El Heraldo

A dormir juntos

Quienes a principios de los años noventa todavía no existían en cuerpo ni alma no imaginan lo que entraña un apagón, palabra con que una crisis energética se vuelve real para los ciudadanos. Por consiguiente, no pueden dimensionar lo que es un racionamiento, medida con que el entonces presidente César Gaviria afrontó la dura crisis que –por cuenta del fenómeno de El Niño y las fallas en la infraestructura del sector hidroeléctrico– exigió al Gobierno a adoptar la ‘Hora Gaviria’, con la cual fue adelantada sesenta minutos la rutina de los colombianos. Quienes nunca lo han vivido no saben cómo cuesta acostumbrarse a la rara sensación de que los gallos comienzan su algarabía más temprano, pues levantarse una hora antes implicaba coincidir con el bullicio de unas aves diligentes que no saben de decretos presidenciales. Quienes aún no habían nacido no podrían adivinar de qué manera el cambio de horario produjo serios quebrantos en el sistema digestivo de la población, ni cómo se vio afectada la sexualidad de una nación que, según regiones y culturas, presenta considerables diferencias en cuanto a la hora de inicio de arrumacos amorosos. 

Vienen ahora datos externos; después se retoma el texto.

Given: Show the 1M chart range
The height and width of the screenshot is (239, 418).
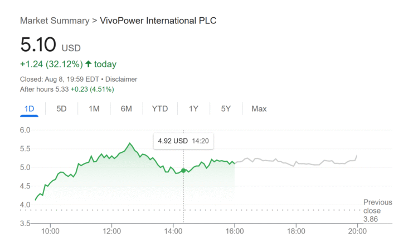Looking at the screenshot, I should [x=94, y=108].
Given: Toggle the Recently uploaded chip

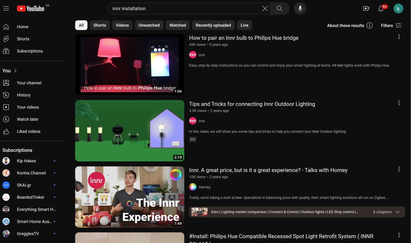Looking at the screenshot, I should click(213, 25).
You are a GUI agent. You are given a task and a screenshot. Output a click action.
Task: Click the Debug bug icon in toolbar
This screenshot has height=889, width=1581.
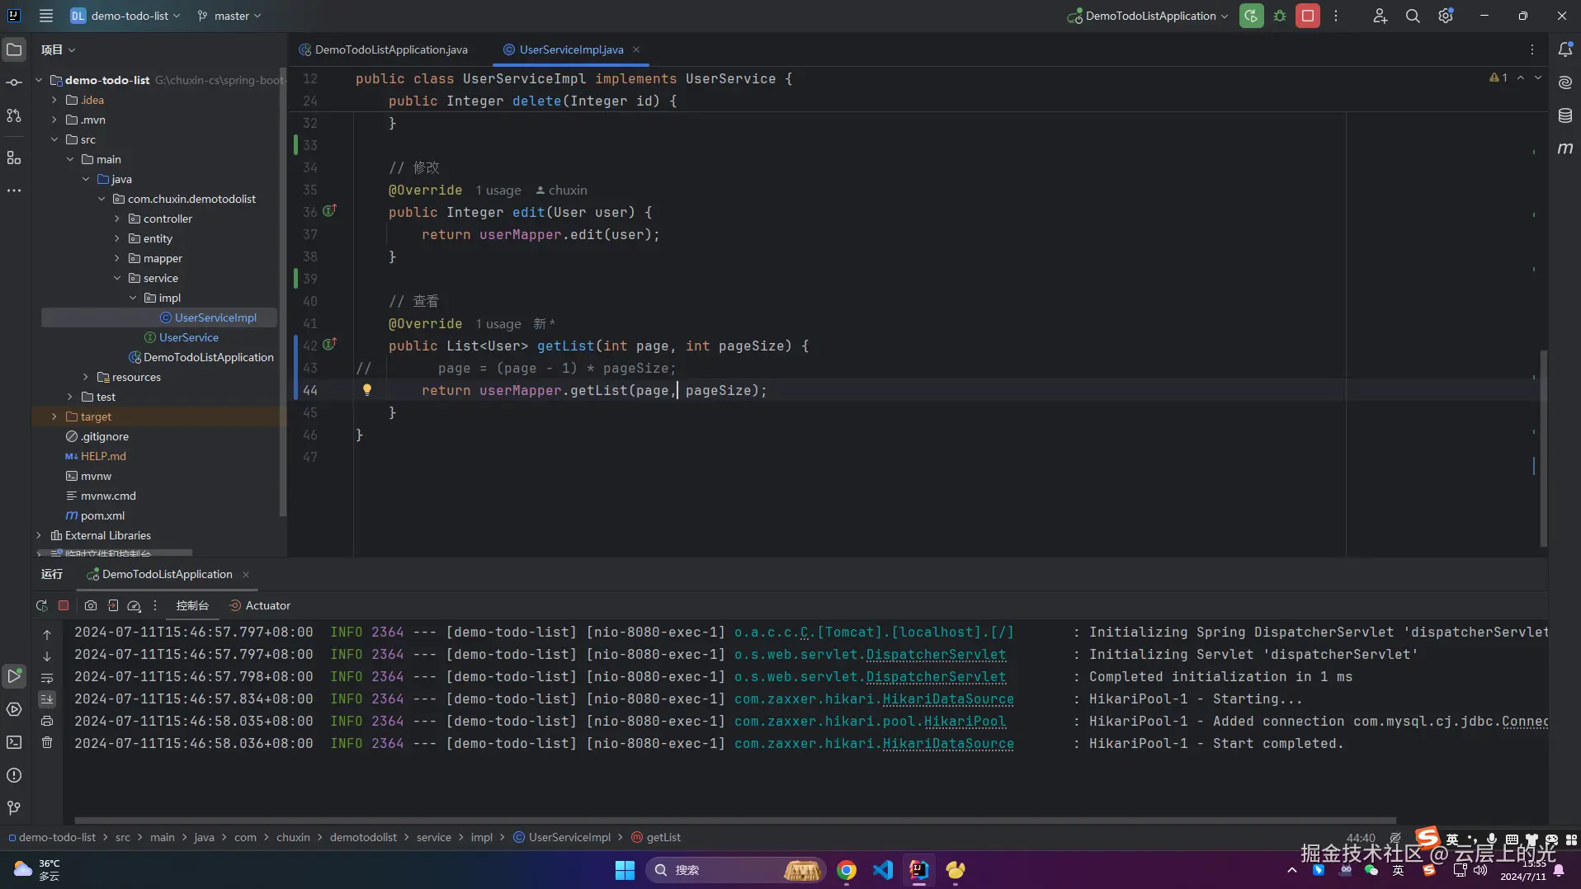pos(1280,16)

Corría el año 1992 y para entonces tenía mi hijo siete años. En aquellos tiempos no había teléfonos inteligentes, ni Internet, ni plan de datos; la forma de conectarse con el mundo –o distraerse– era la televisión, de manera que, personas como yo, que regresábamos del trabajo a cumplir con el devoto compromiso maternal, debíamos ser creativas para sortear la oscuridad del racionamiento. Fue la temprana inclinación de mi hijo por los libros lo que hizo de la hora Gaviria un momento de regocijo en el que nos dedicábamos a leer hasta que el sutil chasquido que indica que la energía es restablecida nos traía de un baquetazo al mundo real. Fueron tiempos muy extraños, como extraño resultó que el ansiado nacimiento de mi hija aquel diciembre en que rigió la ‘Hora Gaviria’, determinara para ella, y para siempre, la incómoda ambigüedad que impera sobre la hora primordial de todos los que nacieron en ese lapso.

Veintitrés años después sería impensable que un país se permitiera repetir tal experiencia. Pero resulta que ese país inconcebible es la Colombia que dominan los políticos y está condenada a padecer sus incompetencias. Ni el retórico Gaviria, ni el marrullero Samper, ni el etéreo Pastrana, ni el egocéntrico Uribe, que figuró de redentor durante ocho largos años, ni el difuso Juan Manuel que le ha seguido los pasos, definieron estrategias para blindar al país contra otra crisis energética, a pesar de que los usuarios pagamos durante años el famoso cargo de confiabilidad. De tal manera que es evidente la estupidez de un pueblo polarizado, cuando, de cara a un nuevo apagón, quizá la única salida es ahorrar unos kilovatios disponiéndose –como propuso el alcalde Char– “A dormir juntos”.